At the end of the day, we travelled to Muzdalifa, to gather up stones to use the next day. Our group leader suggested that the strongest of those in our group would walk to the border of Mina and camp there, so we could be amongst the first to perform the rituals the next day. I eagerly put my hand up and nominated myself and my better half for the excursion. I got a look from him saying, 'What are you doing?'. Within an hour we were climbing mountains and avoiding being run over by a series of buses and an army of Turkish pilgrims.

Hajj Day 3

After sleeping for just three hours we woke up before sunrise to read our morning prayers and walk to the edge of the border in Mina, amidst tight security, as we headed towards the Jamarat Bridge in Mina to hurl stones at pillars representing the spot where the devil appeared to Abraham.

At the same time, Eid al-Adha, or the festival of sacrifice, is being celebrated across the world.

As we walk towards the bridge we pass pilgrims from all over the world. People from all different backgrounds, but here before Allah, everyone stands as an equal. It's an amazing experience.

I was actually quite surprised to see how easy this ritual was. I had been told this would be the most difficult part of the Hajj, but many health and safety changes have been introduced since the 2006 stampede that killed more than 350 pilgrims. Now the bridge has been expanded to three levels to accommodate the large number of pilgrims.

Stoning the devil at Jamarat, one of the most important rituals during Hajj

Once this ritual was completed we walked to Mecca to perform our Tawaf, circling the Kaabah seven times and performing the Sa'ee, walking between the hills of Safa and Murwah seven times. These are situated within the mosque.
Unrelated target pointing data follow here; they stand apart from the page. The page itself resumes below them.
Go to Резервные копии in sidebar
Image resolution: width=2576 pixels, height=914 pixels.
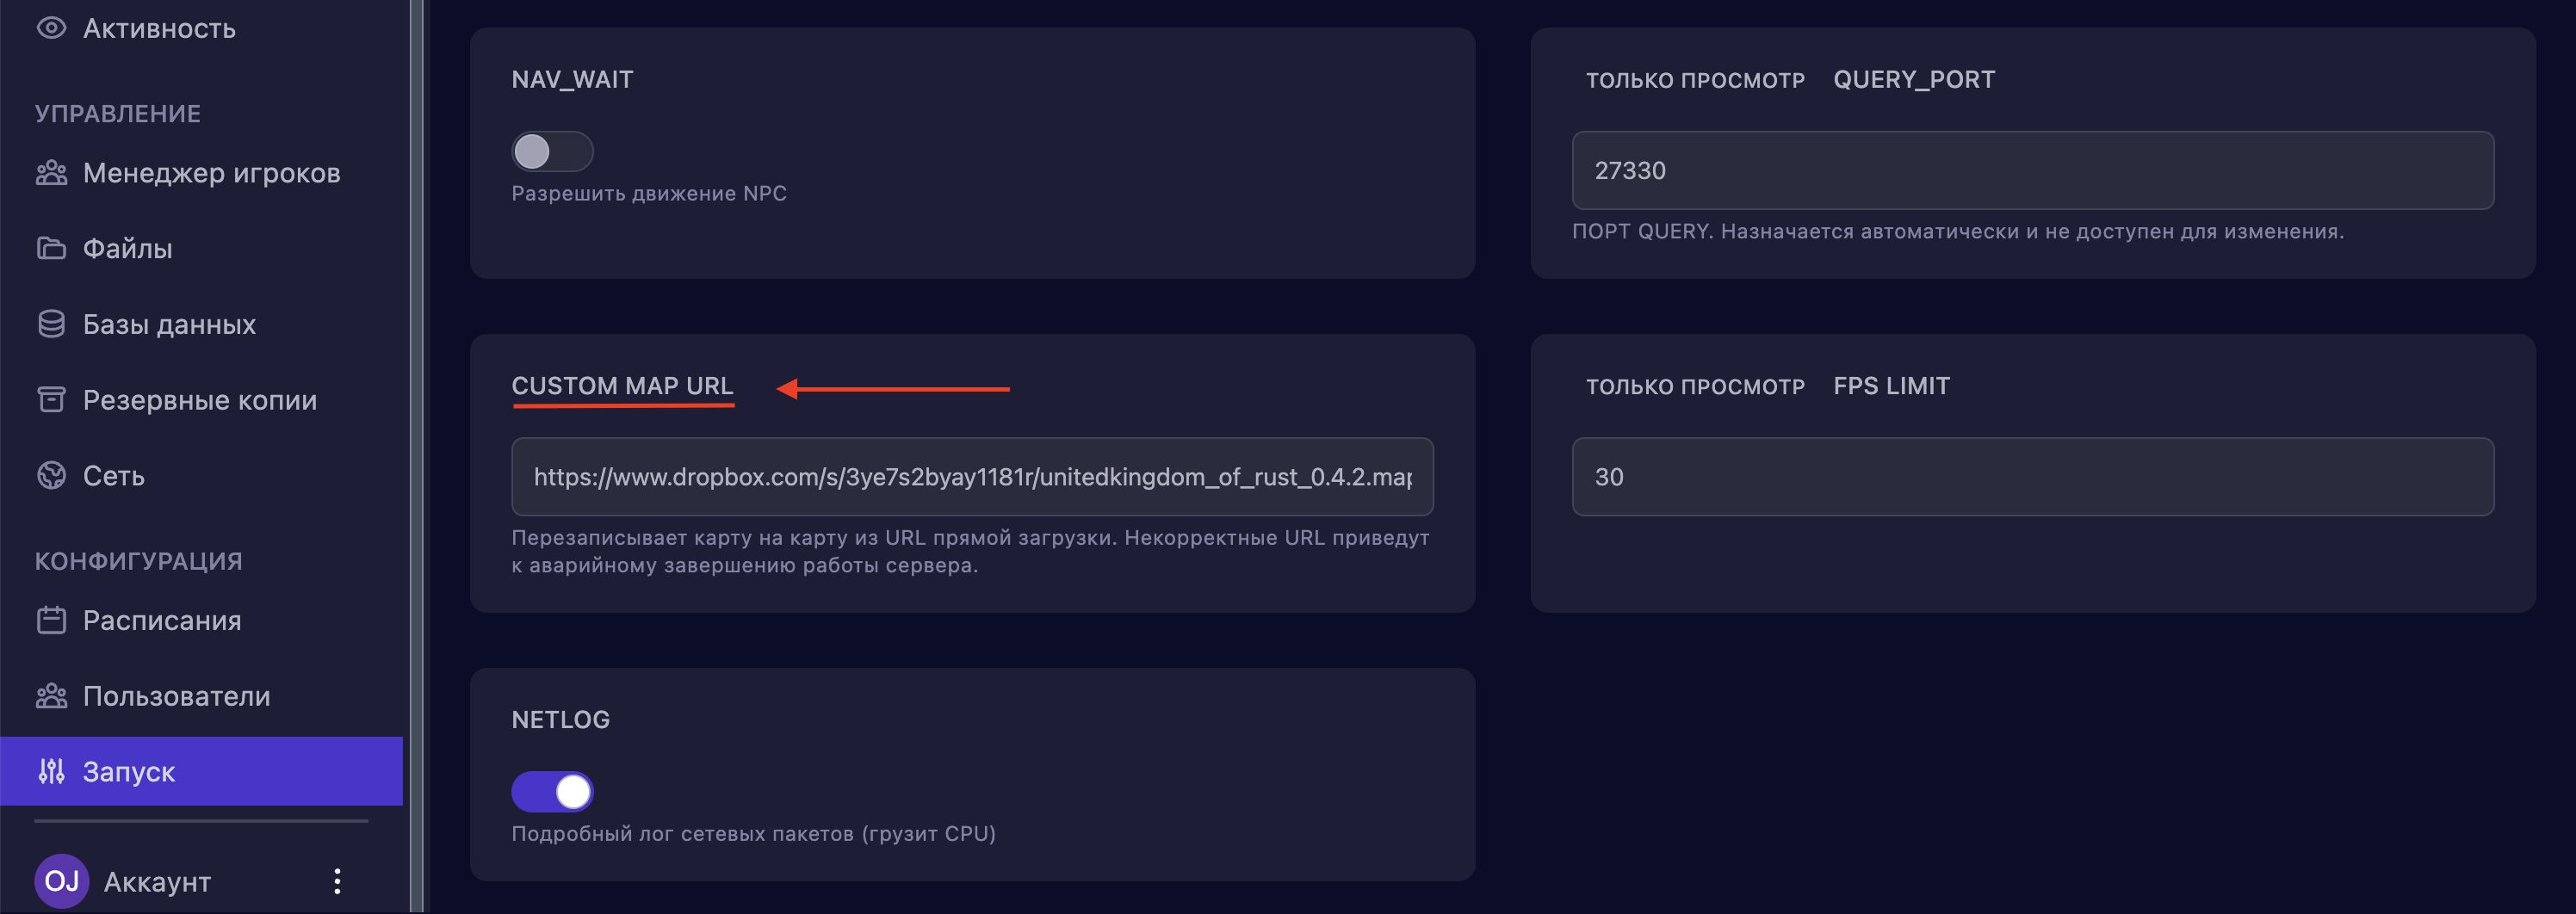(200, 400)
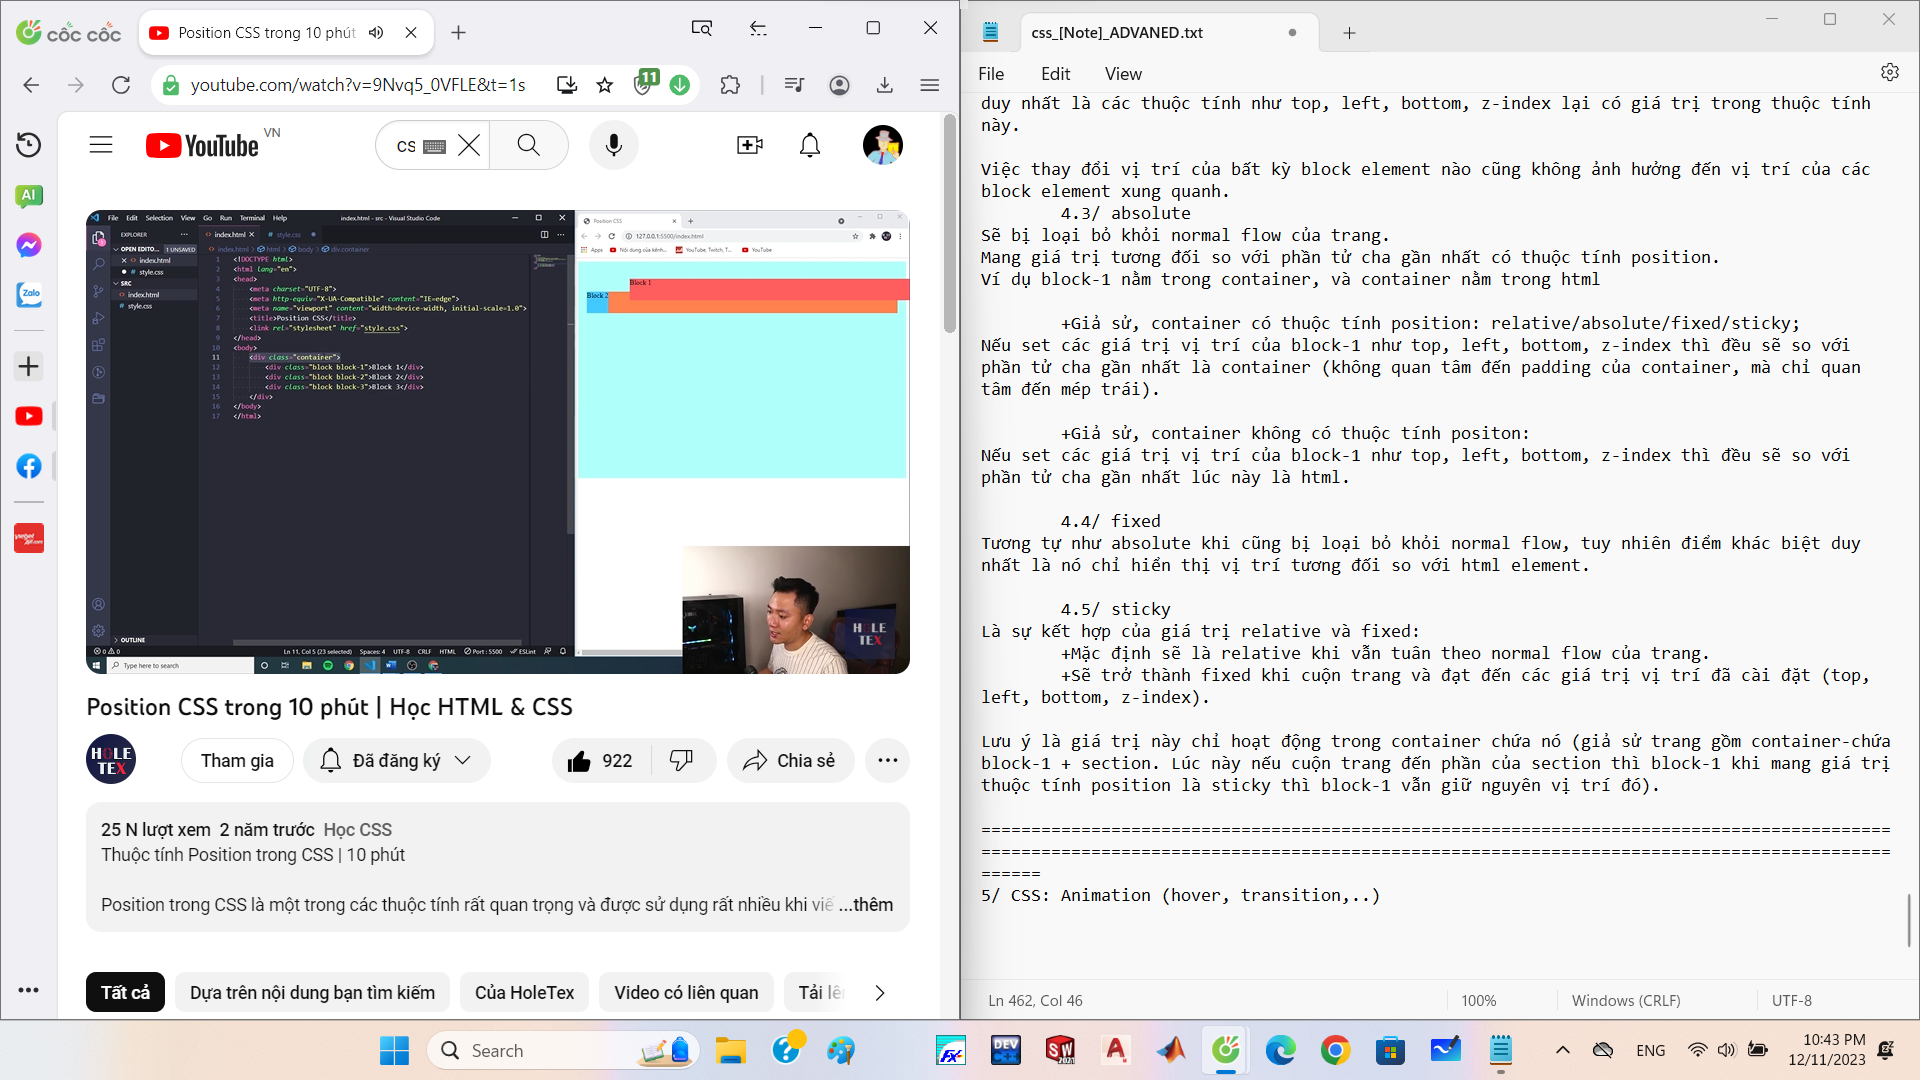The image size is (1920, 1080).
Task: Select the Của HoleTex filter chip
Action: coord(524,993)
By the time we got to the Grand Mosque, we were both exhausted. Luckily I had packed a few energy bars in my bag, and after a quick snack and a brief stop we headed towards the Kaabah.

Entering the mosque this time felt very different because of the million or more people inside it. They had all congregated to perform one thing. It was an overwhelming moment for me, and despite all the pushing and shoving, something you are not supposed to do, it was an extraordinary experience.

We were able to complete all our rituals and by lunchtime we were done. After the afternoon prayers we headed to get some food. After a quick bite we went back to our hotels for a long awaited shower.

Then later at night we had to return to Mina. The trouble was all the roads had been closed off, so walking was the only alternative. Our taxi driver did his best to drop us as close as he could, but our camp was right on the other side. After walking for what seemed like an eternity - it was actually just four hours - we arrived at our camp, shattered, exhausted but relieved.

After an hour's sleep it was time to get up again for morning prayers, just before sunrise. It had been a tough day.

Hajj Day 4 & 5

With all the rituals nearly over, all that's left now is to pelt stones at Jamarat Bridge today and tomorrow. Apart from that praying, meditating and hoping that our Hajj will be accepted by Allah.

Today my tent of around 50 women has become a symphony of coughs and splutters. This is expected I'm told. Everyone gets ill at Hajj and so don't worry it will pass.

I'm just relieved that the pilgrimage is over and I start to relax now.

Returning home

It's been an extraordinary journey. I've met some fascinating people during the month, but everyone was similar in the sense that they were desperate for their Hajj to be accepted.

It was incredible to see so many people praying together at one time, all seeking for forgiveness and asking to become better people. I was told this would be the greatest trip on earth, and for me, it really was.